> **TEXT TO READ**:
+---+

Affordable Care Act’s Employer Mandate Delayed…Again

Affordable Care Act’s Employer Mandate Delayed…Again

On February 10, 2014, the U.S. Department of the Treasury and the Internal Revenue Service (IRS) issued final regulations implementing the employer responsibility provisions under the Affordable Care Act (ACA). Despite being previously delayed, the final regulations provide transition relief to employers with 50 or more employees, which, according to the administration, should ensure a gradual phase-in of the employer mandate.

Since the employer mandate does not apply to employers with fewer than 50 employees, small employers are not required to provide coverage or fill out any forms in 2015, or in any year, under the ACA. For employers with 50 or more full-time employees, the final regulations provide the following transition relief.

Large Employers (100 or more employees): The final regulations reduce the percentage of full-time employees that must be offered health coverage. To avoid paying a penalty, large employers must offer coverage to 70% of their full-time employees in 2015, and 95% in 2016 and beyond. Large employers that do not meet these standards will have to make employer responsibility payments beginning in 2015.

+---+

> **SUPPLIED MATERIAL**:
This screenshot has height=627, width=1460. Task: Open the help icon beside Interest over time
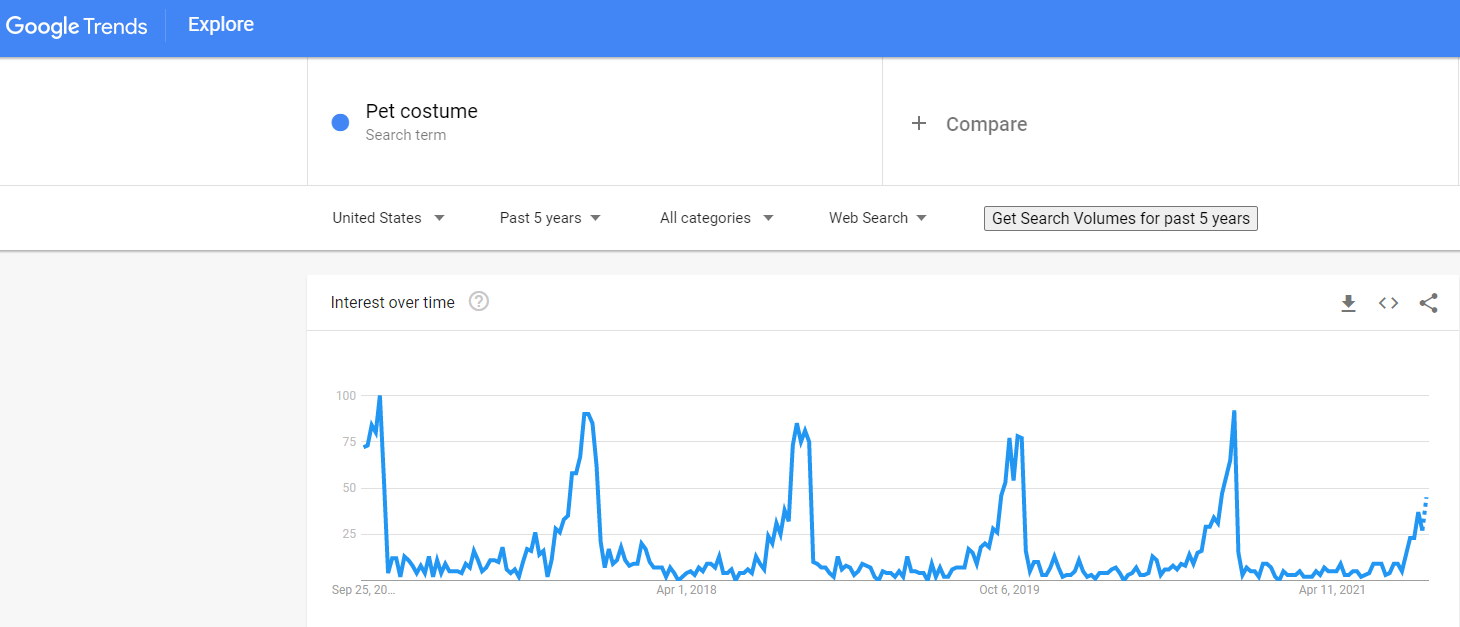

+---+

> **SET TASK**: Reproduce everything in the article on the delayed employer mandate from "On February 10, 2014, the" down to "following transition relief.", word for word.

> **SOLUTION FOR THIS TASK**:
On February 10, 2014, the U.S. Department of the Treasury and the Internal Revenue Service (IRS) issued final regulations implementing the employer responsibility provisions under the Affordable Care Act (ACA). Despite being previously delayed, the final regulations provide transition relief to employers with 50 or more employees, which, according to the administration, should ensure a gradual phase-in of the employer mandate.

Since the employer mandate does not apply to employers with fewer than 50 employees, small employers are not required to provide coverage or fill out any forms in 2015, or in any year, under the ACA. For employers with 50 or more full-time employees, the final regulations provide the following transition relief.